■ WHAT THE TASK REQUIRES
Pictures aside, copy exactly each line from the one that holds "The height and" through the last line of the records below.

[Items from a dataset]
====

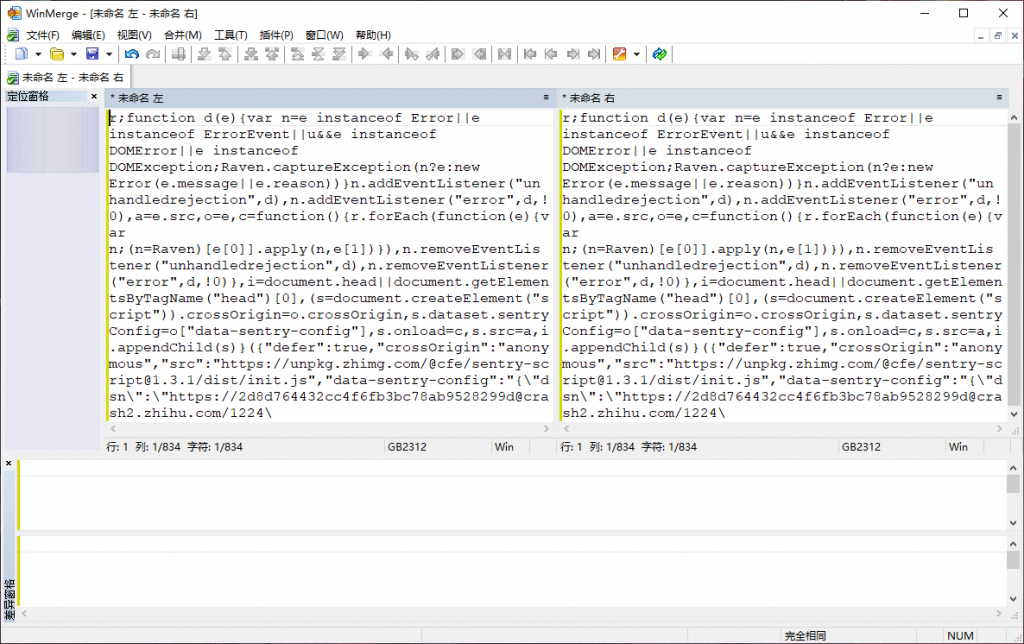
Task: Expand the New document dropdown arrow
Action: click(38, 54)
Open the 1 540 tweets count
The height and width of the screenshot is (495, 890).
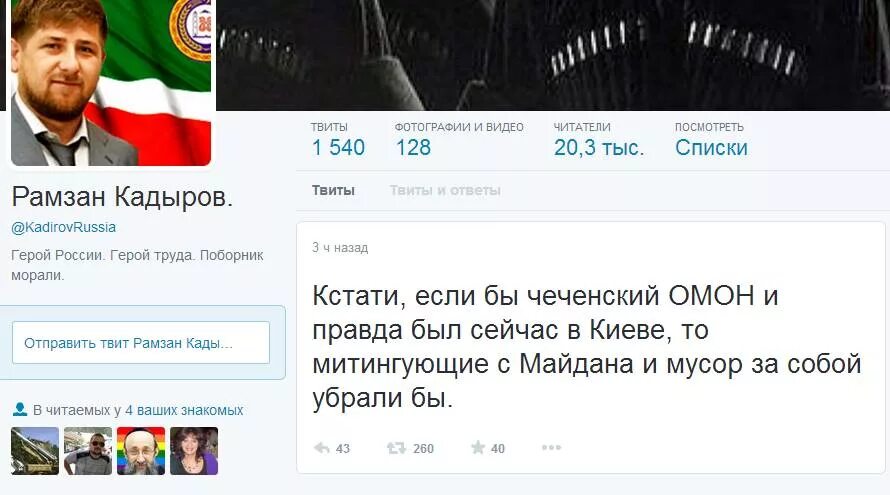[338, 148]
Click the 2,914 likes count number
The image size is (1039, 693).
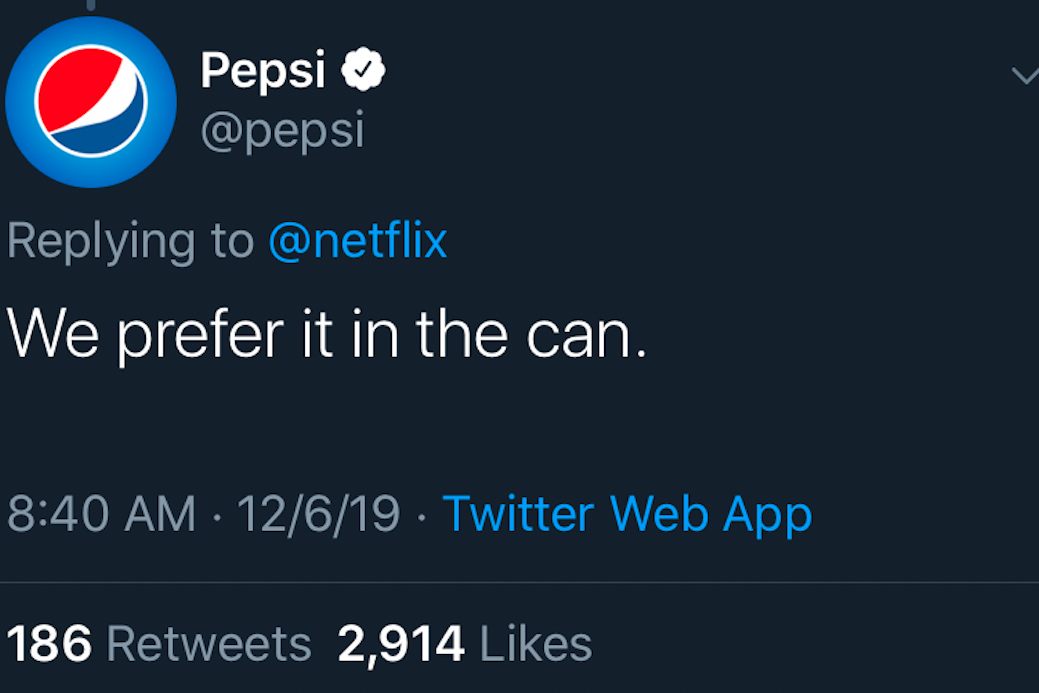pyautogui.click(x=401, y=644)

====

■ EXERCISE RESULT
The height and width of the screenshot is (495, 890).
[338, 148]
Click the 2,914 likes count number
The image size is (1039, 693).
pyautogui.click(x=401, y=644)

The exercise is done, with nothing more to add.